¿Hay clamor para que la administración de justicia llegue a suponer un verdadero poder judicial; esto es, que la justicia no esté controlada por los políticos, sino por probos y competentes profesionales? Parece que sí, pero es obvio que no resulta suficiente para lograrlo. Teniendo ahora a Trump en la presidencia de Estados Unidos, no está de más recordar que el presidente Truman confesó con franqueza su impotencia para controlar el poder judicial: "Maniatar al Tribunal Supremo es sencillamente imposible. Lo he intentado y no funciona”. Ojalá que lo sigan pudiendo decir allá y lo podamos decir nosotros aquí, algún día de estos. Pero todo apunta a que la independencia judicial en nuestro país ha empeorado. Si bien el último informe GRECO (Grupo de Estados contra la Corrupción) del Consejo de Europa alaba la actuación de la fiscalía española en la persecución de la corrupción política, pide que España reconsidere el método de selección y el tiempo de permanencia en el cargo de los miembros de la Fiscalía General del Estado y que haya una mayor autonomía en la gestión de los medios al servicio de la fiscalía.

Una buena cirugía estética sería el azar, esto es elegir los puestos del CGPJ por sorteo entre quienes lleven 25 años de ejercicio de la profesión de magistrado o fiscal. Estarían libres de compromiso con los dedos que hoy los designa

Francisco Sosa Wagner, catedrático de Derecho Administrativo y antiguo eurodiputado, ha escrito La independencia del juez: ¿una fábula? (La Esfera), un relato que no está dirigido a los especialistas sino que es "apto para todos los públicos". Va dedicado "a los miles de jueces y fiscales españoles que en medio de un gran trajín diario se ven obligados a soportar el debate sobre la independencia judicial". Cuenta que en la inmensa mayoría de casos, los fiscales actúan sin intromisiones significativas de sus jefes, pero pueden ser separados de un asunto y sustituidos. Hay cargos judiciales decisivos a los que sólo se accede por los cálculos del poder ejecutivo y legislativo. Ni qué decir tiene que esto pone en grave peligro la salud del sistema democrático y facilita las diversas demagogias populistas. En especial, Sosa escribe esta propuesta: "No estaría de más sacar el Tribunal Constitucional de Madrid, porque redundaría en beneficio de su trabajo contar con juristas que están dispuestos a trabajar en las quietudes de una ciudad modesta española, a ser posible una ciudad machadiana. Esta solución suprimiría de la lista de candidatos a un montón de juristas que no quieran abandonar la capital y colocaría por el contrario en línea de salida a jueces y catedráticos que estén preparados para ejercer su oficio en una ciudad donde el tiempo se multiplica y el aire está menos inficionado", libres de la cercanía de la clase política.

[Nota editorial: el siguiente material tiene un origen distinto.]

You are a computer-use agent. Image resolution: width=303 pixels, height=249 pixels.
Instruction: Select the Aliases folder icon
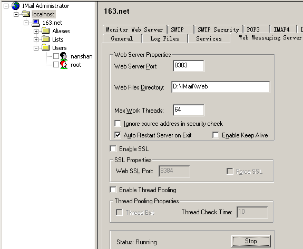click(46, 31)
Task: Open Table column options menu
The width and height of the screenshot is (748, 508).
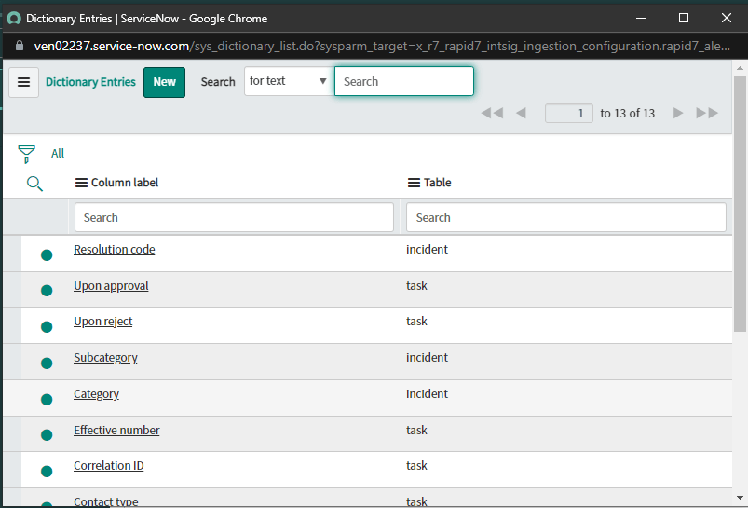Action: tap(415, 183)
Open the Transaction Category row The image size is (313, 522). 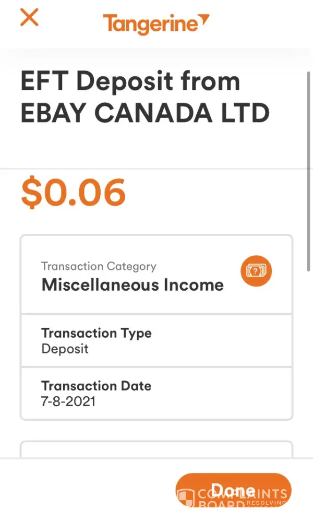coord(157,275)
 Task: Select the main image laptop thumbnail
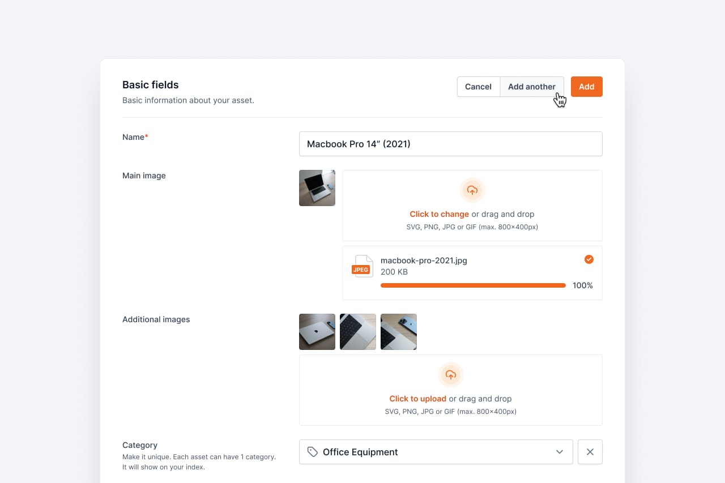click(x=317, y=188)
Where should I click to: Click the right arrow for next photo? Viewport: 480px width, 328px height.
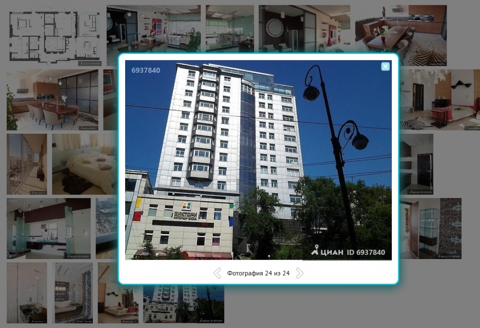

El propio Sosa Wagner destaca que entre los años 1950 y 2000, dos de cada tres de los jueces alemanes tenían un carnet de partido político. Y afirma sin paliativos que la pretensión de que un juez carezca de afectos y desafectos, de ideas políticas y de convicciones personales "es una tarea tan inútil como querer despojarlo de riñón, de aurícula cardíaca o de articulaciones". Otra cosa es que ejerza su servicio público con honradez y competencia. Quienes ingresan en la carrera judicial van ascendiendo conforme a criterios y concursos reglados, pero el principio de mérito y capacidad se destierra cuando se trata de los puestos superiores. El profesor Sosa Wagner sugiere que si se quiere mantener el Consejo General del Poder Judicial (CGPJ), cuya labor principal es nombrar jueces para la cúpula de la magistratura y para inspeccionar y sancionar a quienes cometan faltas tipificadas en las leyes, una buena cirugía estética sería el azar, esto es elegir sus puestos por sorteo entre quienes lleven 25 años de ejercicio de la profesión de magistrado o fiscal. Estarían libres de compromiso con los dedos que hoy los designan. No habría que cambiar en este punto la Constitución, sólo unos reglamentos. Ahí queda dicho.